巡回中の警備員は無線でインフォメーションへ急行するよう指示を受け、車の詳細の聞き取りをして、検索を開始します。

 

車の詳細は持ち主本人なので余程、間違う事は有りませんが、中にはたまに所有している車が複数台で、来店した車と間違えているのかデタラメな時もあります。

検索していてどうにも見つからない時は、再度本人に聞き込みをしてどこか間違っている所が無いか確認します。

 

取りあえず与えられた情報を基に車を探すのですが、警備員によっても車を探し当てるのに得意な警備員苦手な警備員が居るのです。

車に詳しくないと発見が遅れる

車検索は、車種やナンバーなどお客様から与えられた情報を基に車を探すのですが、警備員によっても早い人と遅い人がいます。

これは単に「車に詳しいかそうでないか」によって見つける時間が変わります。

 

それこそ、車に詳しい警備員は詳しくない警備員よりも数倍早く見つけられる事があるのです。

詳しくない警備員が10分かけて見つけられるとすると、車に詳しい警備員は5分もかからない場合があるのです。

 

なぜこれほどまでに差が出るのか云うと、恐らく

 

「発見が早い警備員は車種名と車の形が一致している」

 

事だと思います。

車に詳しい警備員は、車種名を聞いただけで大まかな車の形も把握できています。

しかし、車に詳しくない警備員は車種名を聞いても車の形が分からないので、その確認をする為に、車の後部にある車種名のプレートを見るか、もしくはナンバープレート一台ずつ確認する必要があります。

 

その点、車に詳しい警備員は、何十台も並んで止められている車があっても、車種が分かっているので、ぱっと見で該当する車があるかどうか直ぐに分かります。

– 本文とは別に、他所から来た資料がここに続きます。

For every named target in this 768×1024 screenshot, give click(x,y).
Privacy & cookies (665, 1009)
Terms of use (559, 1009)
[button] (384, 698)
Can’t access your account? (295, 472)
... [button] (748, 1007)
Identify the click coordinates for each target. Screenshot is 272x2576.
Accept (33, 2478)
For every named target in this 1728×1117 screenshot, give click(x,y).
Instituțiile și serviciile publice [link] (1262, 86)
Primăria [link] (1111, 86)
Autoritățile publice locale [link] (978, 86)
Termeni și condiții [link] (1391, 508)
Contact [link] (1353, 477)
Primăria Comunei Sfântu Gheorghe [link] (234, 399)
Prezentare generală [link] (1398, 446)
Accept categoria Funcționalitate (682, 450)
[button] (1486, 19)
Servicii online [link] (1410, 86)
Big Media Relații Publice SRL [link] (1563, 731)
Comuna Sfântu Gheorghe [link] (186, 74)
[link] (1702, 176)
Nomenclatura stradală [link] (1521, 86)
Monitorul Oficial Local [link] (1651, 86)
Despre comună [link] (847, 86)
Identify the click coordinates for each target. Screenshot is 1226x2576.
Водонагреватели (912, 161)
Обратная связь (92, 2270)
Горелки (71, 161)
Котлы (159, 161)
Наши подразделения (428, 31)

そして該当する車種があれば、一台ずつ確認するまでも無くその車の前まで迷わず行けるのです。

 

この差が車の発見にかかる時間の差になります。

この間、お客様はインフォメーションでお待ちいただいているので少しでも早く見つけなければなりません。

車に詳しい事が警備員の仕事に役立つとそれまで思ってもいませんでした。

宝探しの様で意外と楽しい

車を探す、という業務は大型のショッピングセンターでないと中々ない事かもしれません。

実際、他所の施設警備の現場ではこの業務は殆どお目にかかっていません。

 

他の現場でも、車を探すという事は有っても、複雑な立体駐車場や何階にもわたって数百台の中から1台の車を探す、という業務は商業施設を覗いてそうは無いでしょう。

 

しかし、車に詳しい人にとってはそれほど難しい事でもなく、またそうでなく人でも「何かを探す」という行為が仕事とはいえ夢中になって探せるのです。

車検索に時間がかかるようだと、警備員を複数人動員して

 

「誰が先に見つけられるか」

 

なんていう競争心も出てきて更に力が入ります。

一応仕事なので、ニコニコしながら楽しそうにやるわけにはいきませんが、当時の車検索は個人的には楽しんでやれた記憶がありますね。